By Martin Love

Objections may be constructive

December 31, 2017

California - Go to an Internet search engine and type: “What has Iran done to hurt the United States?” And guess what? Little to nothing comes up to suggest Iran had ever done anything to “hurt” the U.S., aside from the hostage crisis during Jimmy Carter’s presidency. Carter cut diplomatic relations with Iran, and so it’s been ever since. Sadly.

But what did appear were myriad commentaries about what the U.S. has done to damage Iran. And the lists are substantive and the items don’t even overlap entirely. A sane person can kinda understand why the hostage crisis occurred; so much pent up frustration in Iran suddenly released with the downfall of the Shah. For Iran, it was a sudden kind of expression of freedom and an almost spontaneous outburst of sheer, youthful anger at a meddling U.S. Meddling for decades, too.

One can cite all sorts of Western or U.S. meddling: As far back as 1872 Nasir al-Din Shah, Shah of Iran from 1848-1896, sold Baron Julius de Reuter the right to operate all of Iran’s railroads and canals, most of its mines and forests, and all future industries. (Back then Iranian oil resources were hardly even known.) Outrage was so  intense at this insane “sale” that it was soon rescinded. The American and British coup against Mosaddegh in 1953 was a nightmare for Iran and soon enough the U.S. was training the regime’s secret police in how to interrogate Iranians with methods based on Nazi torture techniques. Saddam Hussein invaded Iran in 1980 and Iraq went all out (with U.S. help) trying to make biological, chemical and nuclear weapons, and actually used chemical weapons on Iranian soldiers. Saudi Arabia was even funding Saddam Hussein’s nuclear program with billions of dollars and the U.S. knew it and did not care. And there have been a myriad of other outrageous actions by the U.S. The shoot down of an Iranian civilian airliner. Other threats, including nuclear, even from morons like Sheldon Adelson, a Jewish billionaire with deep tentacles and money influence in a corrupted U.S. government, including that of Donald Trump.

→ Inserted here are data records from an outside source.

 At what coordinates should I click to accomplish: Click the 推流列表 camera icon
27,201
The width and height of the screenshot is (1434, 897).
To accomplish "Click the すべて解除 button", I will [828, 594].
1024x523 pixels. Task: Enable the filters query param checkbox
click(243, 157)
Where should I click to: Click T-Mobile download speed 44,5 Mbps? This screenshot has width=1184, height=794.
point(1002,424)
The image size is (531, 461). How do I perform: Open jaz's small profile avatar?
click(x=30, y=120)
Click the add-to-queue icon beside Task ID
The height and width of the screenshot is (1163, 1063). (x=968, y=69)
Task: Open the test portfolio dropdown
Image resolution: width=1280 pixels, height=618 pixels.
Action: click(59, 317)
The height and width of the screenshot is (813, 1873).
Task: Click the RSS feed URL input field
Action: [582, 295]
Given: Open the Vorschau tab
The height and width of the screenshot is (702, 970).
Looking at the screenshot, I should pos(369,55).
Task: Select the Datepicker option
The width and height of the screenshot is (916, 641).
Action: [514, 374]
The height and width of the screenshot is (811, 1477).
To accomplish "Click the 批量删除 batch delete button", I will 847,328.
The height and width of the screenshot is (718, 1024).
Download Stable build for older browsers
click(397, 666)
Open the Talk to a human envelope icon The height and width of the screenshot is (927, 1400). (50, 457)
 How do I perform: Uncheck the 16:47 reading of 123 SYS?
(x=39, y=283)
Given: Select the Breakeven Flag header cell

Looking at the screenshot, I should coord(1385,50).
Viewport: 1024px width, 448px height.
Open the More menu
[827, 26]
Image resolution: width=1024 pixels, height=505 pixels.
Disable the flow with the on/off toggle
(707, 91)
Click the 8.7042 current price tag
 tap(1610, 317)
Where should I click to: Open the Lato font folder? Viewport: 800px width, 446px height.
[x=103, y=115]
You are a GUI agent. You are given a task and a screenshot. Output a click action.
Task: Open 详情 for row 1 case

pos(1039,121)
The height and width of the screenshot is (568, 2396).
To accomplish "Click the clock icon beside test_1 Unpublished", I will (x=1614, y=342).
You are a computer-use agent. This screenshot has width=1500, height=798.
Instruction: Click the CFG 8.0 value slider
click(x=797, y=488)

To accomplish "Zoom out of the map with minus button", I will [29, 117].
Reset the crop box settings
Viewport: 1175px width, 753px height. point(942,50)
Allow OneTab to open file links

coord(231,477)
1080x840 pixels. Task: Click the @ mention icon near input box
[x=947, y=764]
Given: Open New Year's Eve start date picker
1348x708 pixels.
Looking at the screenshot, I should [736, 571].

One could go on and on citing ways the U.S. has been cruel to Iran, but the prime question is why, aside from the influence of various foreign lobbies and fifth columnists inside the U.S.? In my view it comes down to this: Iran, by opposing U.S. Mideast policies and imperialism exercises a CONSTRAINING influence or effect on U.S. strategies in the region. And this is an important point, because it suggests than animosity is not the result of some core, fundamental cultural dissonance between, say, the American or Iranian people, and maybe even not especially political, too. But rather because a major country with 80 million people, Iran, wants to be left alone, does not want to be threatened, and does not appreciate U.S. meddling – for selfish gain – in neighboring countries, and these objections alone create a fair bit of obstacle to U.S. or Western hegemony in the Mideast.

It’s not only a good thing for the Mideast, but also it’s good for the American people at large. The U.S., as even former Congressman and Presidential candidate Dr. Ron Paul said in December, could well crumble as the Soviet Union did in 1990. He has suggested it could happen to the U.S. most anytime. Frankly, I am not placing bets on this happening right away, but stranger things have occurred.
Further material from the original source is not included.